QUÉ SE PIDE
¿Puedes sustituir "Instruction" por "Command" en las entradas, desde el principio hasta la línea que contiene "The image size is (460, 574). point(91,47)", ambas incluidas? Devuelve solo esas líneas, sin cambiar nada más.

Entradas de texto y de ubicación de elementos
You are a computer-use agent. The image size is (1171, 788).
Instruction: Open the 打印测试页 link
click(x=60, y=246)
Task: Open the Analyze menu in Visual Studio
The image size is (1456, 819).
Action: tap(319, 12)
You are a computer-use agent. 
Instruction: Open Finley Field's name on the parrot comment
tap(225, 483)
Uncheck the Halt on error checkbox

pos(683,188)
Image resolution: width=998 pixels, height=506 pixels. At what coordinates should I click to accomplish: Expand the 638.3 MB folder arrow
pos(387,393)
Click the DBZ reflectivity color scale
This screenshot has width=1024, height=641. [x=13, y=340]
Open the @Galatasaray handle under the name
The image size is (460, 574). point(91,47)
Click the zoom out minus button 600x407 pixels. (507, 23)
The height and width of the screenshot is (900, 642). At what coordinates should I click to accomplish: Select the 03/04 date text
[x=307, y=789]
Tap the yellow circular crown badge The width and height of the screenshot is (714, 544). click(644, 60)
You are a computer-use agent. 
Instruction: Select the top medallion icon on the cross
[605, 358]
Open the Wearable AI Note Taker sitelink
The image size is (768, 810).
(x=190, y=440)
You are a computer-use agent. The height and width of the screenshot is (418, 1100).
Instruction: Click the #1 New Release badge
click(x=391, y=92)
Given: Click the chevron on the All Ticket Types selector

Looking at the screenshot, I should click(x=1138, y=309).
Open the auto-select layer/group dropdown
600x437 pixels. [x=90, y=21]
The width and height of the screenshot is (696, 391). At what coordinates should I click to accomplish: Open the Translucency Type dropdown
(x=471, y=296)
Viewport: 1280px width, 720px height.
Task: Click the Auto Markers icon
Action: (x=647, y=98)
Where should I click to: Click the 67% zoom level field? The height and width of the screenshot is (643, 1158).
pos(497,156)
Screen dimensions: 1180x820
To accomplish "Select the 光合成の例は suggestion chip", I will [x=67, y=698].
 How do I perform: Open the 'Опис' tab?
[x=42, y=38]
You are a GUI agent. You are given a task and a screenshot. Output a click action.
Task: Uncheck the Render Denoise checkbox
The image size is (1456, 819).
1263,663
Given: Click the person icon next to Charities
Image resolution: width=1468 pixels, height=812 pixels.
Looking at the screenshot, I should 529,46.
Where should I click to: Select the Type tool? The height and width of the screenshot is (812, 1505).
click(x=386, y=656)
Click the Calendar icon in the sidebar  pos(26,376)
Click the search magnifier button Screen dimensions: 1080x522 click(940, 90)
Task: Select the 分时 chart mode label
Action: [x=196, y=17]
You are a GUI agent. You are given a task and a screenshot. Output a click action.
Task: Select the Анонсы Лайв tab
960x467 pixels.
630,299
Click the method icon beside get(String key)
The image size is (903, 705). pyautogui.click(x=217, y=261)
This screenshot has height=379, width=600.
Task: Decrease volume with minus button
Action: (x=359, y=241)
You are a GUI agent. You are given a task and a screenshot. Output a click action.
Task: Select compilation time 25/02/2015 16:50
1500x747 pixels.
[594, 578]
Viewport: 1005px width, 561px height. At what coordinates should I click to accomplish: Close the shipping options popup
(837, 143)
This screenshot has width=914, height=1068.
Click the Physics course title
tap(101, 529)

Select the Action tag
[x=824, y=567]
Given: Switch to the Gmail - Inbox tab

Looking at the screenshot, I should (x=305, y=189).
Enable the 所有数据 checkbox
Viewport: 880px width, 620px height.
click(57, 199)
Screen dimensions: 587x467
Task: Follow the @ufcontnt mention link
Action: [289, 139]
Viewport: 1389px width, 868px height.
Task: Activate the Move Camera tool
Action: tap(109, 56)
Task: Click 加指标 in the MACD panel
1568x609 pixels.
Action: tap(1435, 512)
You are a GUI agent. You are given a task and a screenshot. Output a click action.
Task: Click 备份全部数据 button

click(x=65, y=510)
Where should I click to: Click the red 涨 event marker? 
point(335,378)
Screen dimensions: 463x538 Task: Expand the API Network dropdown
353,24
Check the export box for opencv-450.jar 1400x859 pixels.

LA SOLUCIÓN
You are a computer-use agent. The image size is (1171, 788).
Command: Open the 打印测试页 link
click(x=60, y=246)
Task: Open the Analyze menu in Visual Studio
The image size is (1456, 819).
Action: tap(319, 12)
You are a computer-use agent. 
Command: Open Finley Field's name on the parrot comment
tap(225, 483)
Uncheck the Halt on error checkbox

pos(683,188)
Image resolution: width=998 pixels, height=506 pixels. At what coordinates should I click to accomplish: Expand the 638.3 MB folder arrow
pos(387,393)
Click the DBZ reflectivity color scale
This screenshot has width=1024, height=641. [x=13, y=340]
Open the @Galatasaray handle under the name
The image size is (460, 574). point(91,47)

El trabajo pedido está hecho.